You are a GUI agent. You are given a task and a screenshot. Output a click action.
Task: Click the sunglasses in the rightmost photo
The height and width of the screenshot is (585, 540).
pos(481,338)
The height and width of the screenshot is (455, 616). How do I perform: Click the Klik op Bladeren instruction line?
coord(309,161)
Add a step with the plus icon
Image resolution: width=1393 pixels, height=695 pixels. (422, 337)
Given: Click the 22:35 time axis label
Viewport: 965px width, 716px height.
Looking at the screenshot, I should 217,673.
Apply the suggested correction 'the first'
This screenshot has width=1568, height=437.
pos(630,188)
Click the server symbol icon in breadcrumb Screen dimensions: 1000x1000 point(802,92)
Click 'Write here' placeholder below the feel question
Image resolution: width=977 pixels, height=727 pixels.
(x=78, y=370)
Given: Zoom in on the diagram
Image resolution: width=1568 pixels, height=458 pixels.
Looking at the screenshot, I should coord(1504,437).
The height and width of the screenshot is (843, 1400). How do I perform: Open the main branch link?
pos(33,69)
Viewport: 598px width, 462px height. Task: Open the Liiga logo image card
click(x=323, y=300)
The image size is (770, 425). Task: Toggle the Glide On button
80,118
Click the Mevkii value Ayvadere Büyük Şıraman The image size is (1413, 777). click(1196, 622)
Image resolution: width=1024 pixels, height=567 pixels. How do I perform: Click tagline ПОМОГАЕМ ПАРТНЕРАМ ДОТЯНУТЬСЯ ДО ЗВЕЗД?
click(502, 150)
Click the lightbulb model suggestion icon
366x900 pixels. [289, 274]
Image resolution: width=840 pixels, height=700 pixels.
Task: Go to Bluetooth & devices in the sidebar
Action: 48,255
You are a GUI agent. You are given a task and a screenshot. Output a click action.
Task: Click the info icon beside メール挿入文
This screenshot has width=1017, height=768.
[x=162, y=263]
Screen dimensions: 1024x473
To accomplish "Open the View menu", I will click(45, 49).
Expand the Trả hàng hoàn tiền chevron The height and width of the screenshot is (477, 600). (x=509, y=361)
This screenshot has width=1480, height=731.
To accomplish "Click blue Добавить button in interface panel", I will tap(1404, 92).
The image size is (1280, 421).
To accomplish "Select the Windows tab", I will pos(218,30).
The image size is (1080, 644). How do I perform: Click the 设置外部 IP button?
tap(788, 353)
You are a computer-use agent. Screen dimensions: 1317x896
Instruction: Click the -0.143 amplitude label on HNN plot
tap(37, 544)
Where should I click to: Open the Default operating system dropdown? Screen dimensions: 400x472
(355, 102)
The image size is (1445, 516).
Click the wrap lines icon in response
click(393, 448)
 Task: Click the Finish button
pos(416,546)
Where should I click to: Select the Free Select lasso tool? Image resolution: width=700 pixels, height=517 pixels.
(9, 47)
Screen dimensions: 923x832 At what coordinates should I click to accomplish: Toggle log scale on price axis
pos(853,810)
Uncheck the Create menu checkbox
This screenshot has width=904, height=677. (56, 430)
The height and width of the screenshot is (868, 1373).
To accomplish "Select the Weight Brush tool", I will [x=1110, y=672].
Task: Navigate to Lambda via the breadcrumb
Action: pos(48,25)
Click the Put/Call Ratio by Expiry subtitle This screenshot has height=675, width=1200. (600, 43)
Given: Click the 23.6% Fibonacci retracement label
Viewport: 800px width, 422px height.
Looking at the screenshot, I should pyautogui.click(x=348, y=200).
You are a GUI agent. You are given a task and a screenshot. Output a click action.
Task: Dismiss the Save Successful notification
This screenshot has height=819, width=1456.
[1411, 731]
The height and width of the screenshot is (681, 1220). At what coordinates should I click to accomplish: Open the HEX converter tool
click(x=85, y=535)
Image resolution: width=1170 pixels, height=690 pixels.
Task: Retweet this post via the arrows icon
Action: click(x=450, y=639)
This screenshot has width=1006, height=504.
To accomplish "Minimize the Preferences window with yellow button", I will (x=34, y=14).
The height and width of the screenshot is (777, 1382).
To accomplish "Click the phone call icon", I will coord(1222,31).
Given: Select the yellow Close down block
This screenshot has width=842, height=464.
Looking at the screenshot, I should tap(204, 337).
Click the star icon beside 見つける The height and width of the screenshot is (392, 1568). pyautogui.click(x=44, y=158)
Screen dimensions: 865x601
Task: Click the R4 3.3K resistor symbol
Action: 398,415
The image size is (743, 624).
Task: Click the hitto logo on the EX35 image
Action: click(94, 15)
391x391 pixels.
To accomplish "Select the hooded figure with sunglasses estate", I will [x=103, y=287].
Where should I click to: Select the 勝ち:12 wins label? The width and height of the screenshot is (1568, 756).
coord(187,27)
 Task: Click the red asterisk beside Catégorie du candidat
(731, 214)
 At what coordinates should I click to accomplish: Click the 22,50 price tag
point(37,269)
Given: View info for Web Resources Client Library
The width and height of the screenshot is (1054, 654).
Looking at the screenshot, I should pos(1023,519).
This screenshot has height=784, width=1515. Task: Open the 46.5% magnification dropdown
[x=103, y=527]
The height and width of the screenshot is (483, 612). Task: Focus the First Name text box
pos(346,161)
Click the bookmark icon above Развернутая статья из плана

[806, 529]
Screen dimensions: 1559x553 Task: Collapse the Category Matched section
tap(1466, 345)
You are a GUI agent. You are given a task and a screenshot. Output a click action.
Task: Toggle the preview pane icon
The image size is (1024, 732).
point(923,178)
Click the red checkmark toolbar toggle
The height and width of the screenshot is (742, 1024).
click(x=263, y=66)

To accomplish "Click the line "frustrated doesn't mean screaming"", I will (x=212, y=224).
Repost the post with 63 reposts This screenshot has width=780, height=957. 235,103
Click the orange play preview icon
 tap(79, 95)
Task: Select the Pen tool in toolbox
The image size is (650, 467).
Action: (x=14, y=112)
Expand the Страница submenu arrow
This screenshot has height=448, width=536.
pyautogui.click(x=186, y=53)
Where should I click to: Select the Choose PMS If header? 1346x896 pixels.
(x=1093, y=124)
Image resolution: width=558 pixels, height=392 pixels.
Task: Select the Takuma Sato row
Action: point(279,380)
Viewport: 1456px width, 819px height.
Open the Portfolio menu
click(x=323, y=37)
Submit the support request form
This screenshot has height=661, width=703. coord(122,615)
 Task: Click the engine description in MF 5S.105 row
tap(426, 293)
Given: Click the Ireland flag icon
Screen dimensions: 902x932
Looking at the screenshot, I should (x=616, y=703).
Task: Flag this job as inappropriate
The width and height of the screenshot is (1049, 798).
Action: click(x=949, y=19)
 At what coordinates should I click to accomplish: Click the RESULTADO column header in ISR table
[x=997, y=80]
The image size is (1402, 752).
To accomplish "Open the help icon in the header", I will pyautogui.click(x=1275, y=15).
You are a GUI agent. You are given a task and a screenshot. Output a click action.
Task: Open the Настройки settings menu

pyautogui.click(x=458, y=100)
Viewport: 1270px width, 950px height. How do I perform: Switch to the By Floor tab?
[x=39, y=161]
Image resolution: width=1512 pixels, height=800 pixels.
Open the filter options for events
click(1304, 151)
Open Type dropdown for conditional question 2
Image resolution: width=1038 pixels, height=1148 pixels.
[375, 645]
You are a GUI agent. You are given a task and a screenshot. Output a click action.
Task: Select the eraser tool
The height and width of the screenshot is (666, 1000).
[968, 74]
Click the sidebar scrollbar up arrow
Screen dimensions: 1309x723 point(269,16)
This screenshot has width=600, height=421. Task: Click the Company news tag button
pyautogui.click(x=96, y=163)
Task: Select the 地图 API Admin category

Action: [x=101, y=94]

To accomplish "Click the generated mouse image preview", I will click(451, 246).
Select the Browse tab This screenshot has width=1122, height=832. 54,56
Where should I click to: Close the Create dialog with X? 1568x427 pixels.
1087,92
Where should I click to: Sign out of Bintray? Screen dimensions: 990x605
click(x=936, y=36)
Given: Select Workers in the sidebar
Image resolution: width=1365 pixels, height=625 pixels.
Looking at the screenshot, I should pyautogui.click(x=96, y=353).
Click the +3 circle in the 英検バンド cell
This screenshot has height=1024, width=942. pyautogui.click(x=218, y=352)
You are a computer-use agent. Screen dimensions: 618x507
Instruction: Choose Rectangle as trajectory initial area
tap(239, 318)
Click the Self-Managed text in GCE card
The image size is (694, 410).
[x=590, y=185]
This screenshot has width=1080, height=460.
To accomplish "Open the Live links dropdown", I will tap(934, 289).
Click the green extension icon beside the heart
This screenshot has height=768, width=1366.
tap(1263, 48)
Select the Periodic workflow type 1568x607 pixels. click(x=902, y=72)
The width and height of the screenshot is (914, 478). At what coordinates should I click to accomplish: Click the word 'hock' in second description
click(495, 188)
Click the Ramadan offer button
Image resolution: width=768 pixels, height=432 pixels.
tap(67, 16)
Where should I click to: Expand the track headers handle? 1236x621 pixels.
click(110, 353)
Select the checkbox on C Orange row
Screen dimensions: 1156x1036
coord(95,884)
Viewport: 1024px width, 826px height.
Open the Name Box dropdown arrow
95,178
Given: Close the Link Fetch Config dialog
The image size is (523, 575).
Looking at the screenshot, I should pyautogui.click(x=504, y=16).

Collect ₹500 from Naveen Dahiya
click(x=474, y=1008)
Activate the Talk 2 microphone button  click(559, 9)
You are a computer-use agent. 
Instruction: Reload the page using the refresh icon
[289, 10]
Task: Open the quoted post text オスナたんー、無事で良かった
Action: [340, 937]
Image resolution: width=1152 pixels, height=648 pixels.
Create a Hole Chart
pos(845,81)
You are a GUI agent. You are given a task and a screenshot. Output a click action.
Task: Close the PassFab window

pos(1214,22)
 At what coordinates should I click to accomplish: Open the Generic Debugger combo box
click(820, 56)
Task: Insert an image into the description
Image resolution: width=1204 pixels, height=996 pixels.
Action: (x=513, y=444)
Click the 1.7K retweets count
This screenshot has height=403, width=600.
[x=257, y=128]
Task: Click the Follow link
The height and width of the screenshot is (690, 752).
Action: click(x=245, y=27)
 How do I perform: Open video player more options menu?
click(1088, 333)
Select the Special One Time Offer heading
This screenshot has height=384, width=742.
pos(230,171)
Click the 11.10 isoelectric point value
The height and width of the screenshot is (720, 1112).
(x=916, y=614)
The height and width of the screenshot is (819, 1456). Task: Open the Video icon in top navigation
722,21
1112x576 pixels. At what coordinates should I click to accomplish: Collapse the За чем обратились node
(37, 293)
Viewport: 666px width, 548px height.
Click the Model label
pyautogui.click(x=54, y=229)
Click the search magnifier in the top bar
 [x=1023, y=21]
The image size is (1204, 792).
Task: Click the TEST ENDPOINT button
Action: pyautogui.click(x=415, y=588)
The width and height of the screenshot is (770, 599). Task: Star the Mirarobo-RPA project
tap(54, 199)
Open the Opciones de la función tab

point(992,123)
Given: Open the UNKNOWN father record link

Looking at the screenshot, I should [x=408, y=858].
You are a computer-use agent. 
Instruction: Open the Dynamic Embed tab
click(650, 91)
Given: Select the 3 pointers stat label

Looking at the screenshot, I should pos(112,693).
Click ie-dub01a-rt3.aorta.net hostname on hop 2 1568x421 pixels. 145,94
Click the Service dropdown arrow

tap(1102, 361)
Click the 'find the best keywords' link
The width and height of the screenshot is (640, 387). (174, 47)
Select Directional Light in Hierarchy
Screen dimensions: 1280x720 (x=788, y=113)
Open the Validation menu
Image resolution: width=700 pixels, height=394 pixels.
——————
WHAT NEEDS TO BE DONE —
Check each line of the records for the string "yellow" and copy those that have it.

OUTPUT BELOW —
To accomplish "Minimize the Preferences window with yellow button", I will (x=34, y=14).
Given: Select the yellow Close down block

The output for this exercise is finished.